We’re in the Paper Today!

We’re featured in this article about homeschooling in the Washington Post today.

A photographer came out last week and took our picture for it.  Check out that concentrating face Mushroom is making for the photographer.  He’s such a little ham.  The story focuses on people homeschooling here in D.C., especially because the decent out of boundary schools and charters are hard to get into.  That’s not why we homeschool, but hey, whatever.  However people come to homeschooling is fine by me.

A couple of corrections.  The boys haven’t turned 7 yet.  They will later this month.  The DC kindergarten cutoff is September 30th, so I think they must have assumed their age.  Also, I was trying to arrange piano, but it looks like it’s not happening.  Maybe later this year.  But there’s always dance, huh?

8 thoughts on “We’re in the Paper Today!

  1. Hey! I didn’t realize you were in DC…my “bff” lives on the Hill and is homeschooling my godson. She is doing a hybrid / university model school with some friends. Sweet that the Post featured you! The school situation there really is tough, and kudos to you for homeschooling in the city. It’s a great place to do it!

  2. I hope for the sake of your posture you and the boys don’t really spend your mornings hunched over the table! 🙂 Fantastic – I guess the boys were thrilled ? Are you looking forward to doing the chat ?

  3. It was kind of interesting to talk to the reporter. She asked all the “I know nothing about homeschooling” sorts of questions and definitely wanted to over generalize everything, but she was also really positive and seemed really interested in trying to get what we do. The boys thought it was very exciting to be in the paper. And I’m sure the great-grandmothers, who don’t do the internet will be excited to get clippings. I’m not sure how I feel about doing the chat. But whatever. I’m unfussed by the “your children will be freaks” people.

  4. It was a good article. I thought it was interesting though that the spin seemed to be that homeschoolers in DC are choosing to homeschool only because they can’t get into certain public schools. It was clear from the end that wasn’t the case with you but it was still such the focus of the article.

  5. Hi Ms. Williams,

    Finally caught up on the article and the Q&A in the Post. All very interesting. I don’t think I’d be up for it (partly, I don’t need to where I live), but I’m fascinated by how other people do this. (I’ve a friend in LA who has homeschooled both her kids for years now – although, again, she was an ABD Engineering student. Me? Not so much.)

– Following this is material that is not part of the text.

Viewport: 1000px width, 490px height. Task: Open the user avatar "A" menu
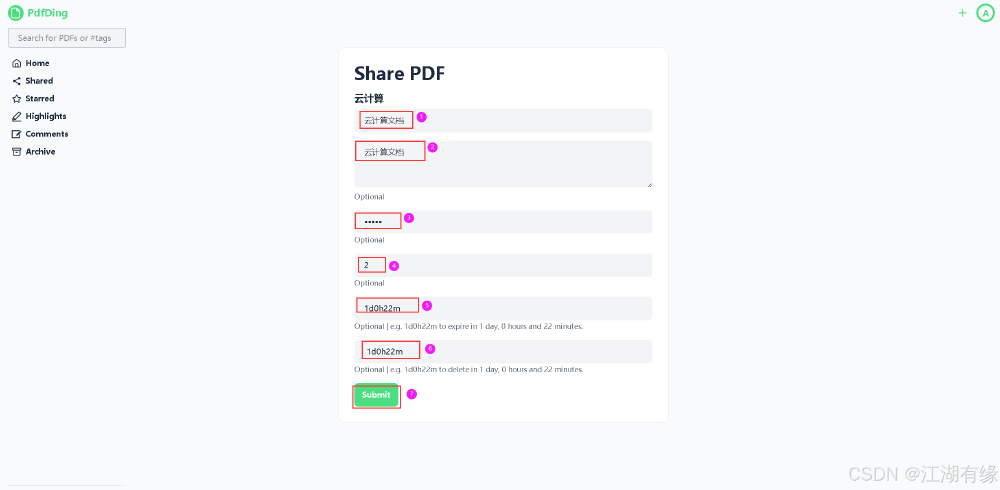pyautogui.click(x=984, y=13)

    I do wish there had been a bit more discussion of the economics, and how it works out – or doesn’t – when one parent quits the formal work force to make homeschooling happen. Or maybe people don’t quit? In which case how does it all play out?

    Perhaps you already have a post on this, in which case my apologies, and perhaps you can just point me that way?

    Again, thank’s very much.

    Sohini

    1. I think the economics are as varied as the homeschool population as a whole. Some people clearly have a lot of money and others are living right on the edge. It’s definitely a sacrifice to live on only one income, but some homeschoolers have two working parents working different hours or from home or a family business. I’ve known families who worked and homeschooled, though the juggling act of caregivers, activities and so forth always seems wild to me. For us, we’re lucky enough that my husband has a good job. We’re hardly rolling in it (as our falling off porch will attest), but we get by.